Exercise directions →
Whenever a line of the listing contains the string "social", return that line.

- Opening Delimiter -

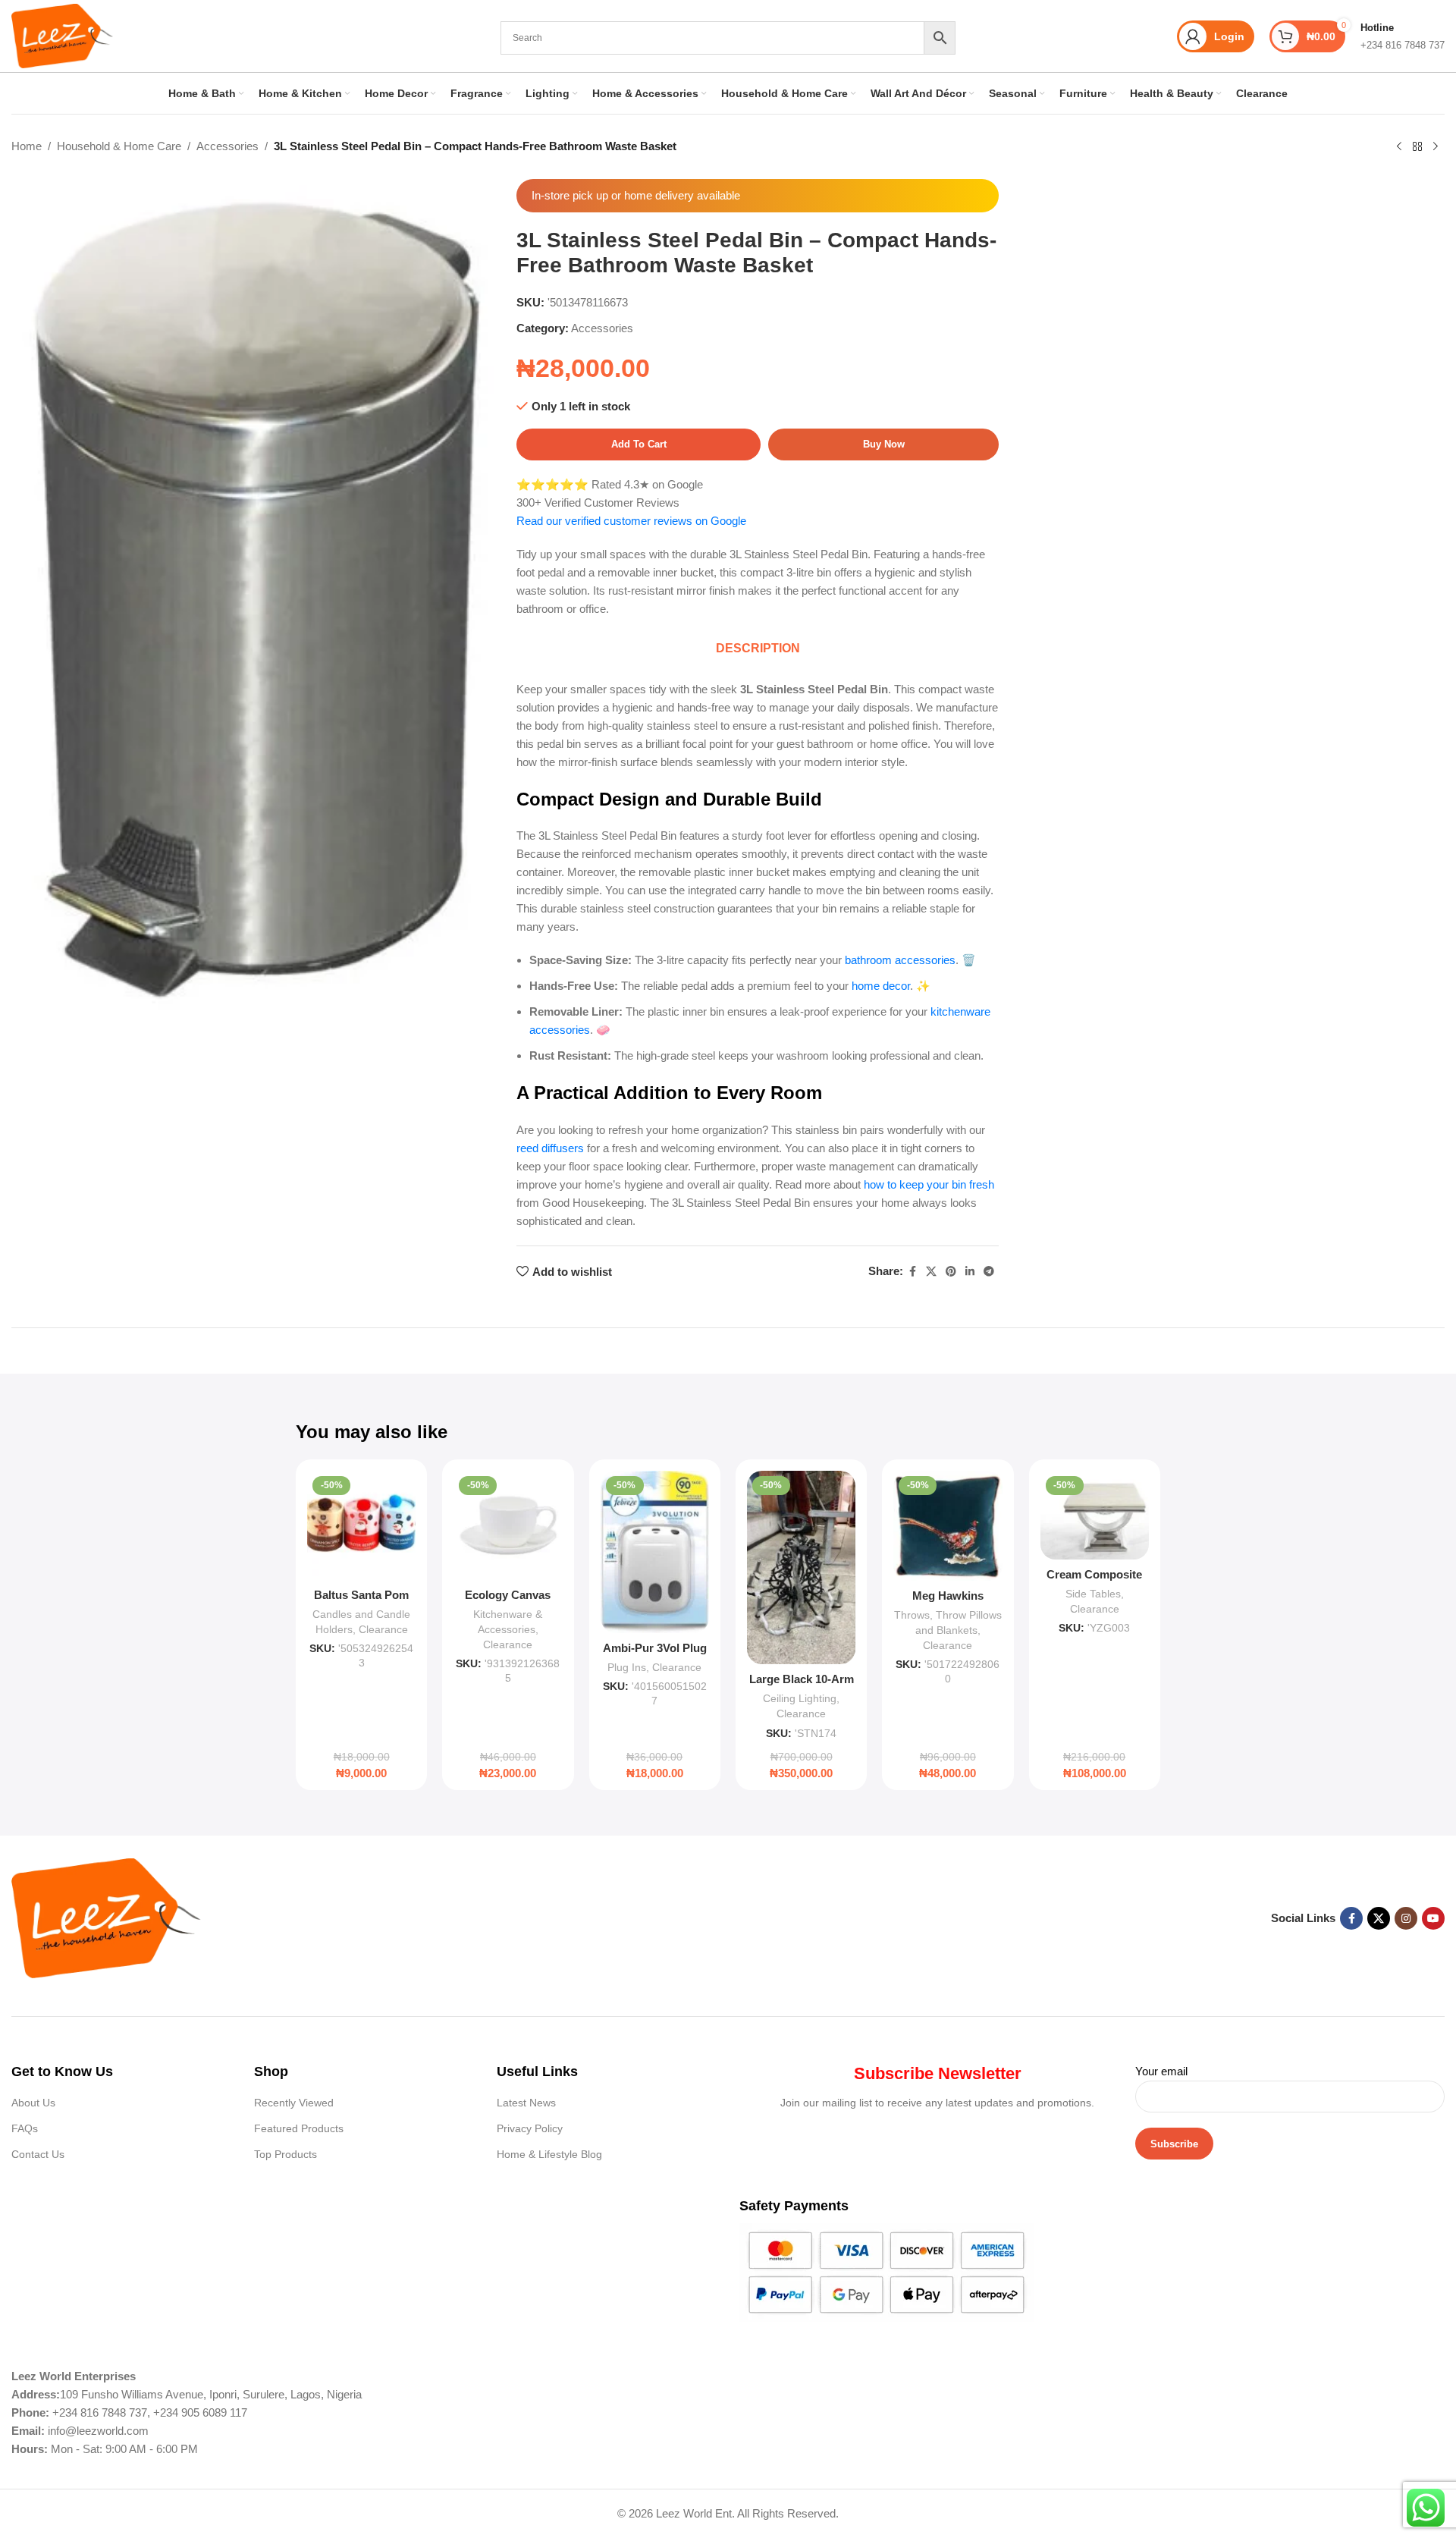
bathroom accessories (900, 959)
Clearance (383, 1629)
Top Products (285, 2154)
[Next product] (1435, 147)
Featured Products (299, 2128)
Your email (1161, 2071)
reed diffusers (550, 1148)
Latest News (526, 2103)
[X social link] (931, 1271)
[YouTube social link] (1433, 1918)
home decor (881, 985)
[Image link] (106, 1917)
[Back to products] (1417, 147)
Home (26, 146)
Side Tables (1093, 1594)
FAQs (24, 2128)
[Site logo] (62, 34)
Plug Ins (626, 1667)
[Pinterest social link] (951, 1271)
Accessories (227, 146)
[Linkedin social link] (970, 1271)
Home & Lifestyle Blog (549, 2154)
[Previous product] (1399, 147)
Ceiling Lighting (799, 1698)
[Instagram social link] (1406, 1918)
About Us (33, 2103)
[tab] (758, 649)
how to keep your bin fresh (929, 1184)
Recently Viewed (294, 2103)
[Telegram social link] (989, 1271)
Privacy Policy (530, 2128)
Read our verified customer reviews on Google (631, 520)
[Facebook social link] (912, 1271)
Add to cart (639, 444)
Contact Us (37, 2154)
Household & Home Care (119, 146)
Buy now (884, 444)
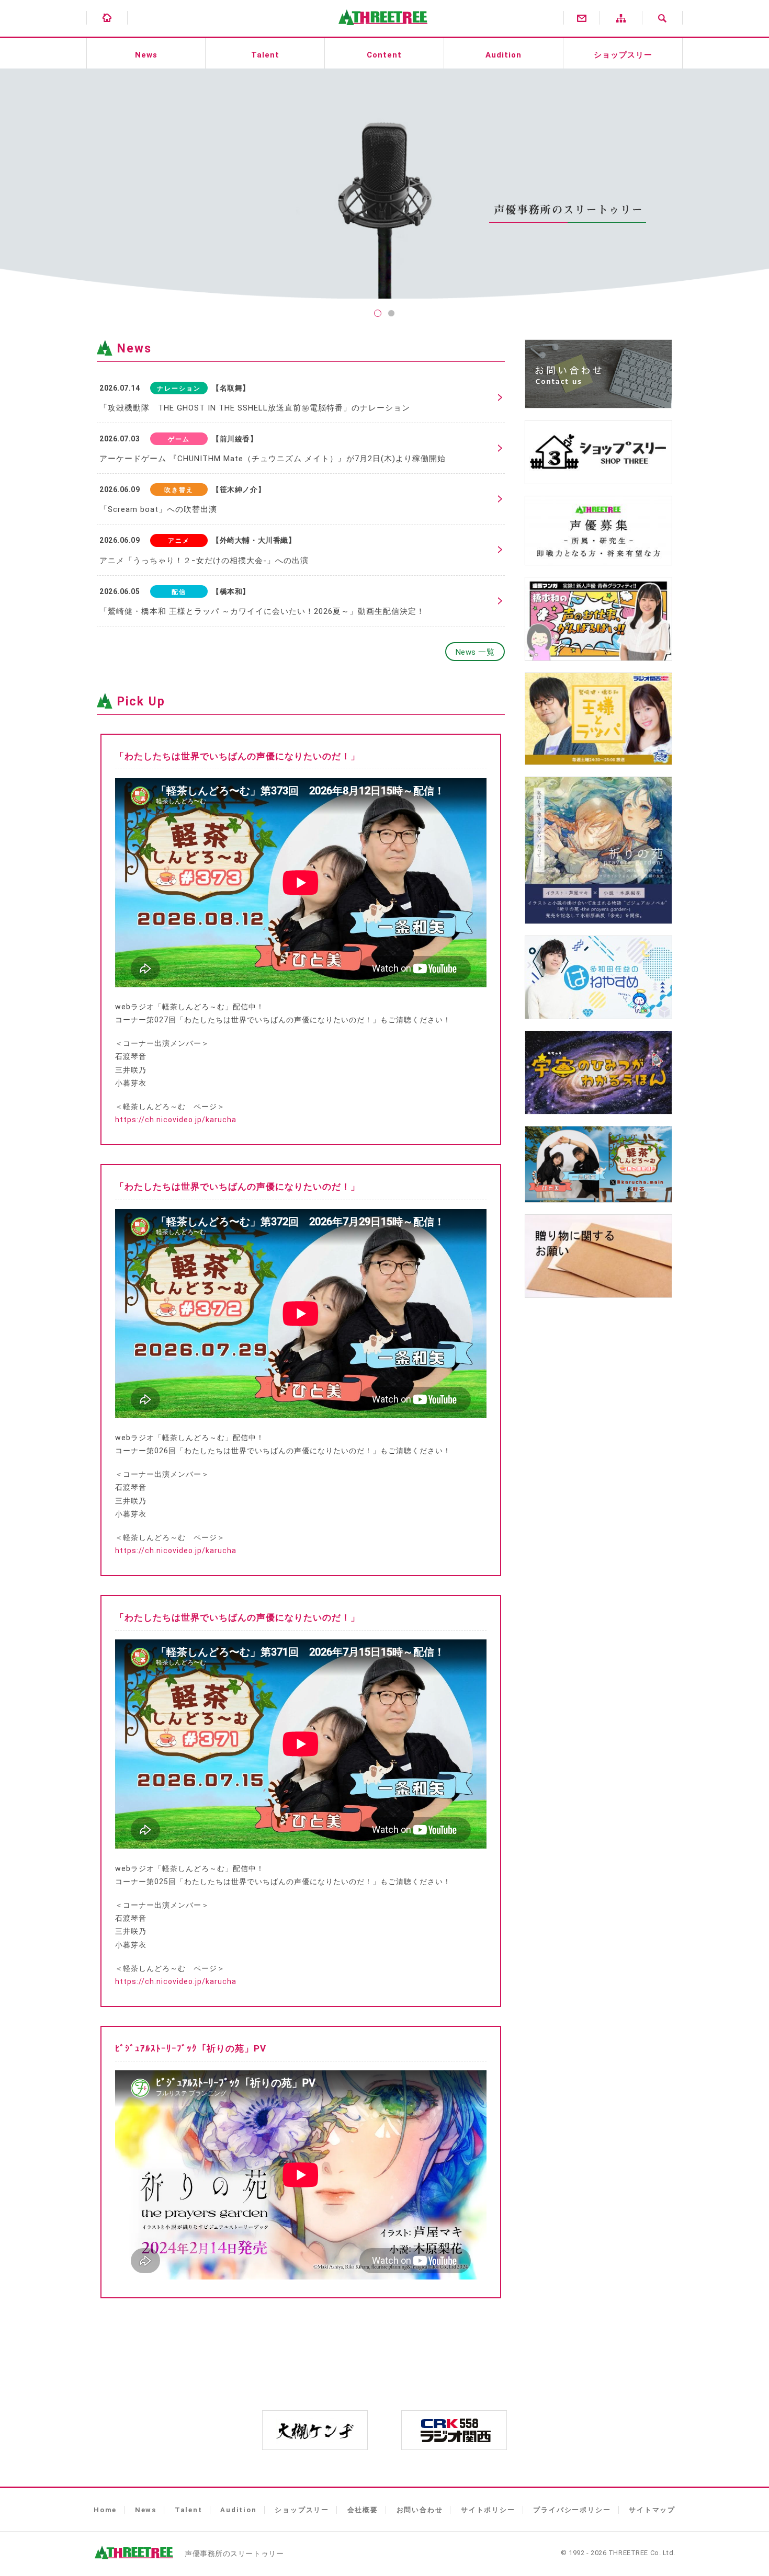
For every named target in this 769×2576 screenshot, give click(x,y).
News (146, 55)
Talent (265, 55)
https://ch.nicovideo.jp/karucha (175, 1119)
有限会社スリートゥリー (380, 31)
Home (105, 2510)
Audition (503, 55)
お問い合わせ (420, 2510)
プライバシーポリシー (571, 2510)
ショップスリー (623, 55)
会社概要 (362, 2510)
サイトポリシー (488, 2510)
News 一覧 (475, 652)
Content (384, 55)
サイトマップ (652, 2510)
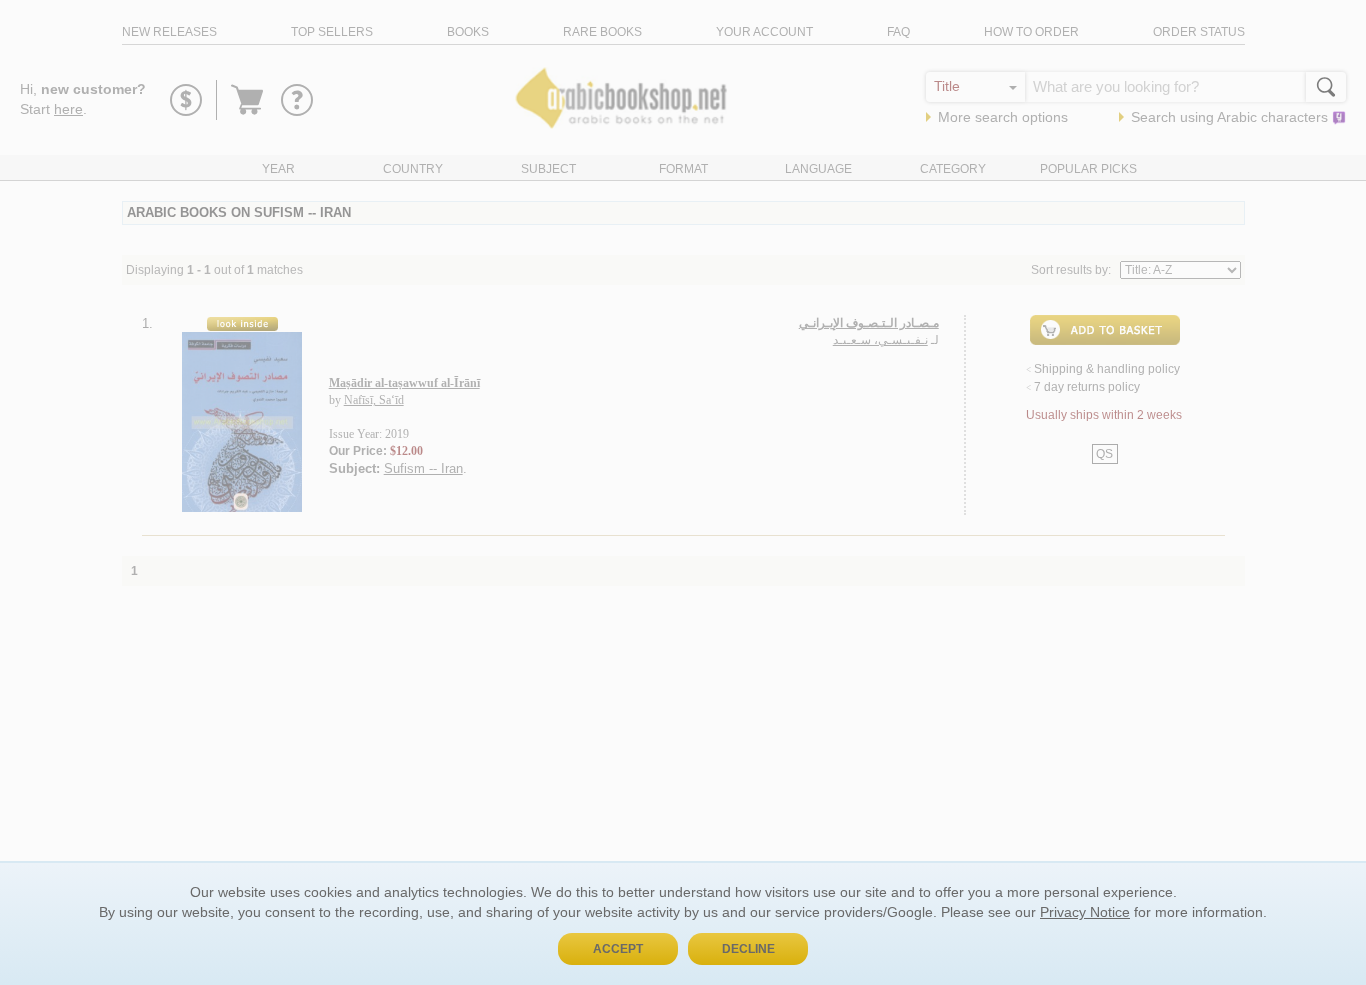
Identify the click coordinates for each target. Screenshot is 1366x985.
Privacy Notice (1085, 912)
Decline (748, 949)
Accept (618, 949)
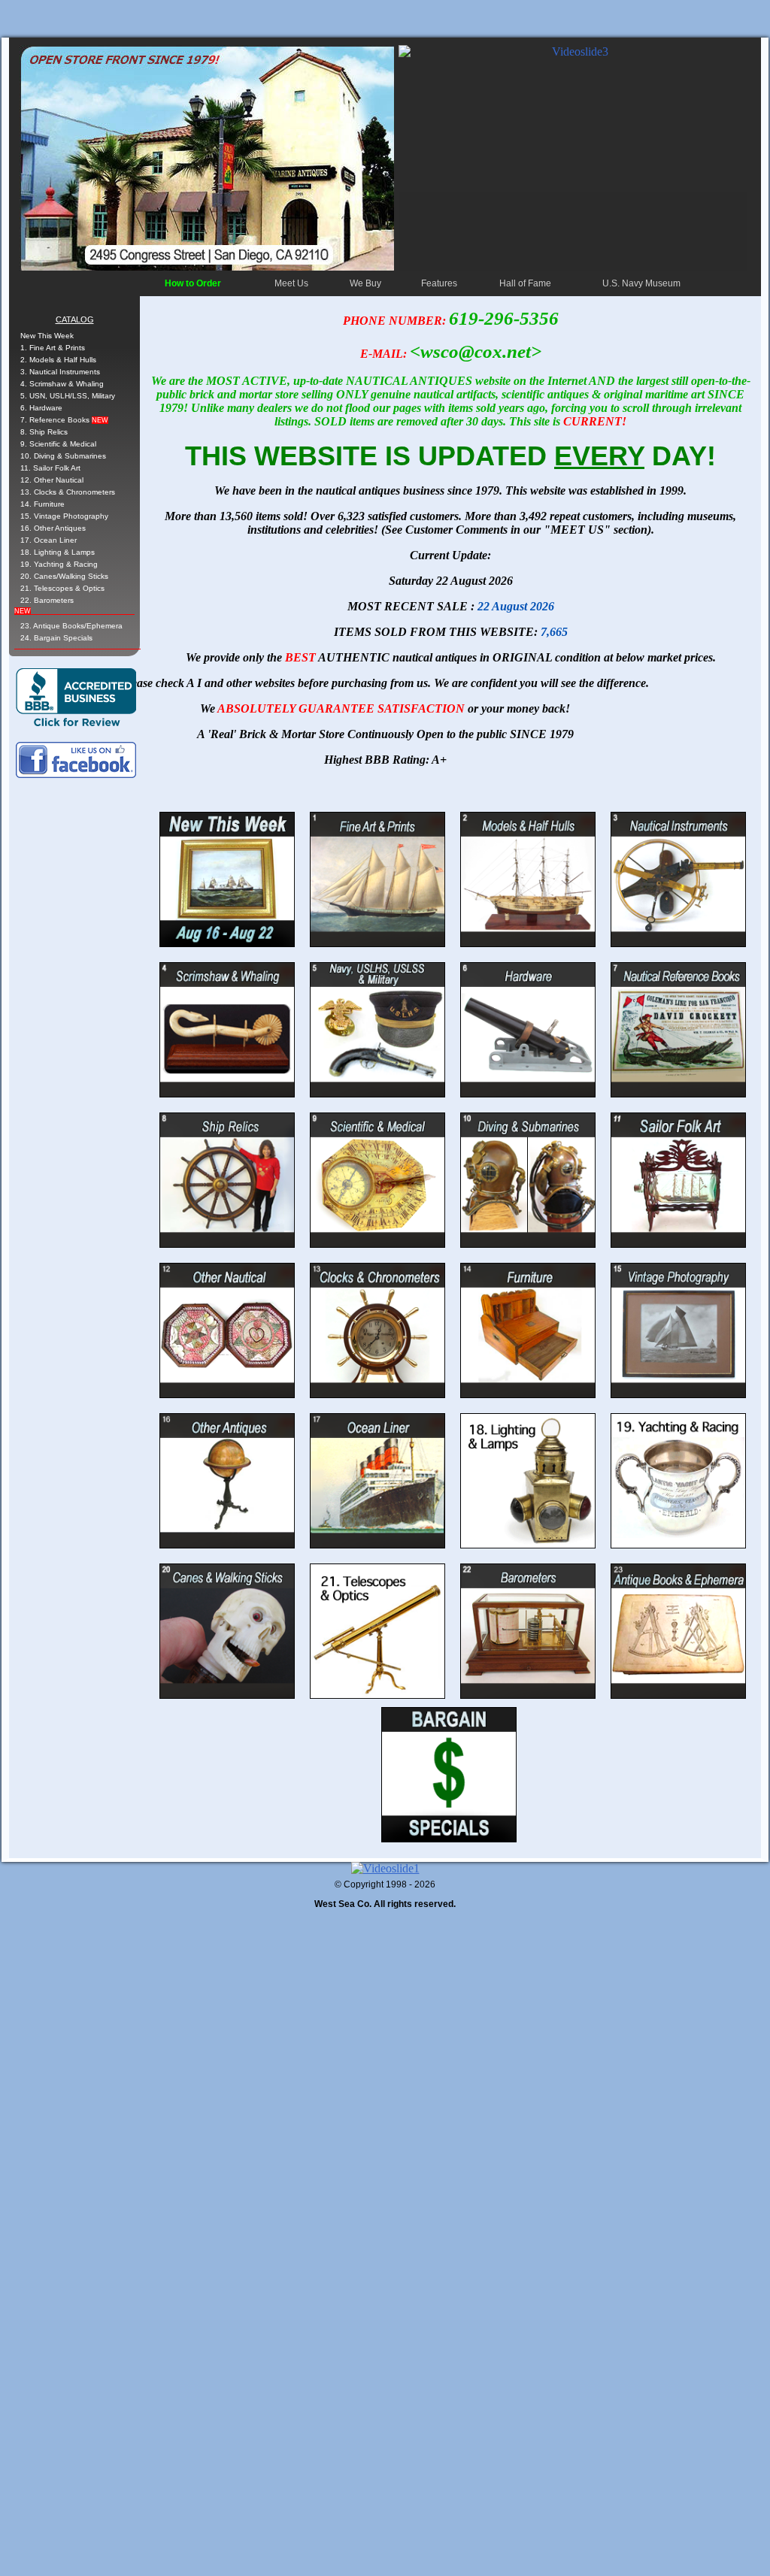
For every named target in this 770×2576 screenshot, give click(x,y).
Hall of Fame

- Closing Delimiter -

Answer section →
[X social link] (931, 1271)
[YouTube social link] (1433, 1918)
[Pinterest social link] (951, 1271)
[Linkedin social link] (970, 1271)
[Instagram social link] (1406, 1918)
[Telegram social link] (989, 1271)
[Facebook social link] (912, 1271)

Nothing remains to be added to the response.